The FCR of the control group was calculated as 1.72 ± 0.34, which was supported by the results of Forsatkar et al. (2017), who found an FCR value of 1.38 ± 0.24. The FCR of fish in the green aquarium in this study was 3.630 ± 0.190, which was contradictory to the results of Üstündağ and Rad (2015) who found an FCR value of 0.95 ± 0.06 for the green aquarium. The calculated FCR of fishes in the black aquarium was 5.987 ± 0.1629, which was different from the outcomes of Eslamloo et al. (2015) who found a value of 2.97 ± 0.09.

If the value of the condition factor (CF) is higher than 1, this means the fish under observation is in good health condition and will show isometric growth, which is the most important target of fish farming (Ayoade 2011). The values of CF in all the studied groups of our research were as green (1.127 ± 0.03 g/cm3) > control (1.05 ± 0.02 g/cm3) > black (1.017 ± 0.02 g/cm3). Our hypothesis that fish in dark coloration (black group) will be less healthy as compared to green or control groups was also supported by Khanjani and Sharifinia (2021), who reported the lowest CF in Nile tilapia reared in darkness. Moreover, other factors such as DFI and FCE were also lowest in the black-colored aquarium in our investigation. The order of survival rate from high to low was as follows: control (96.67 ± 5.77%) > black (93.33 ± 5.77%) > green (86.67 ± 5.77%).

No existing literature was found for the hematology of fish due to background coloration. So, the changes in hematological variables due to background coloration (green and black) are reported for the first time in this research. Moreover, these values can be used as reference values for further studies in the future. The histological changes due to background coloration were not available in the existing literature and were also reported for the first time in this study.
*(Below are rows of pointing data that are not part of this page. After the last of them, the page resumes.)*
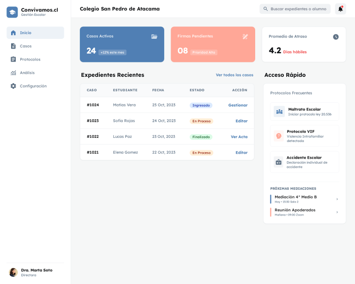
Task: Click the Protocolo VIF alert icon
Action: click(278, 136)
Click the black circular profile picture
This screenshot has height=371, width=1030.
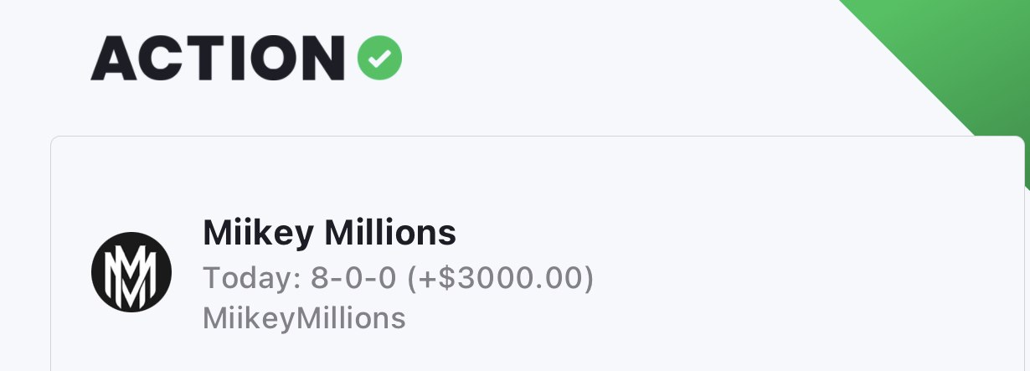[131, 272]
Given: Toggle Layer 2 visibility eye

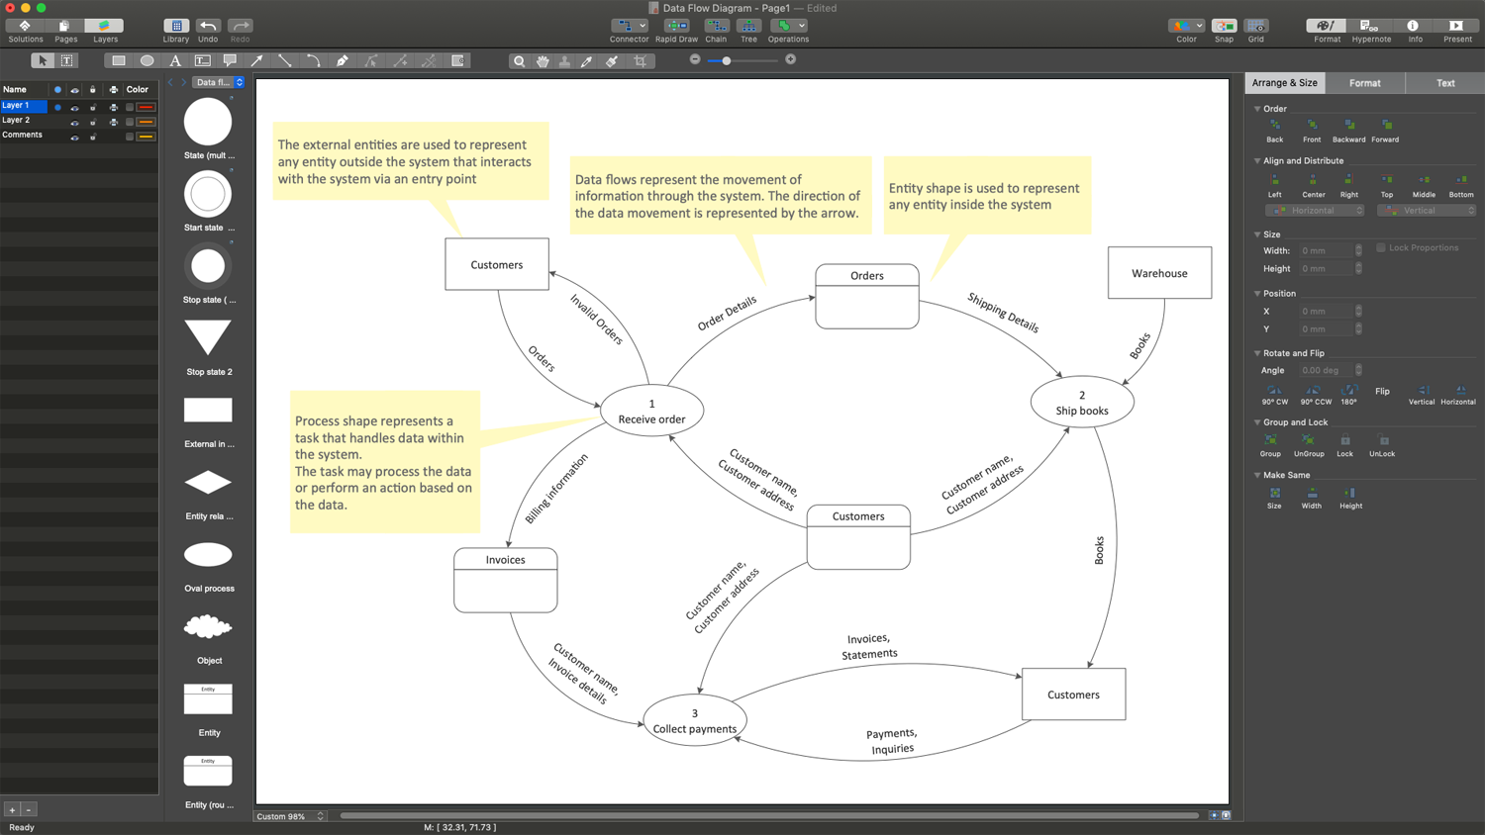Looking at the screenshot, I should pyautogui.click(x=74, y=122).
The background color has a significant effect on the body color of fish, and body color is important in the commercial market as fish are sold on the basis of their body color apart from their size and price (McLean 2021). We found that background coloration had a significant effect on the body color of fish, as fish in the black aquarium were darker as compared to the green and control groups. This was also found to be true by Ngugi et al. (2014), who found fish in the black-colored aquarium were darker as compared to other colors (clear and blue). Moreover, at the end of the experiment in our study, fish in the green-colored aquarium had green-colored body pigmentation while the control group was in a lighter color (similar to the start of the trial).

Cortisol helps organisms adapt to changes in their environment or environmental conditions. An increase in cortisol has been linked to stressful situations in several fish studies (Schreck and Tort 2016). The cortisol level in the present study, from high to low, was in the order green > black > control. This means that background coloration induces stress in the fish, which was also reported by McLean et al. (2008) and Merighe et al. (2004). Cortisol stimulates gluconeogenesis, which becomes active at the time when energy is required by the body. This leads to the use of high blood glucose levels to detect stress in fish (Sopinka et al. 2016). However, season, age, diet, and, most importantly, feed are the main factors due to which the concentration of glucose varies. Moreover, the blood glucose levels in our study were as control > green > black, which indicates that hyperglycemia might not be dependent on the level of cortisol, as reported by Herrera et al. (2019).

It is concluded that there is a significant effect of background coloration on the growth performance, movement behavior, hematology, histology, and body physiology of Nile tilapia. Moreover, body pigmentations changed according to the background coloration of the aquarium. Further studies should be carried out to check the influence of background coloration on the genetic makeup of Nile tilapia in the future.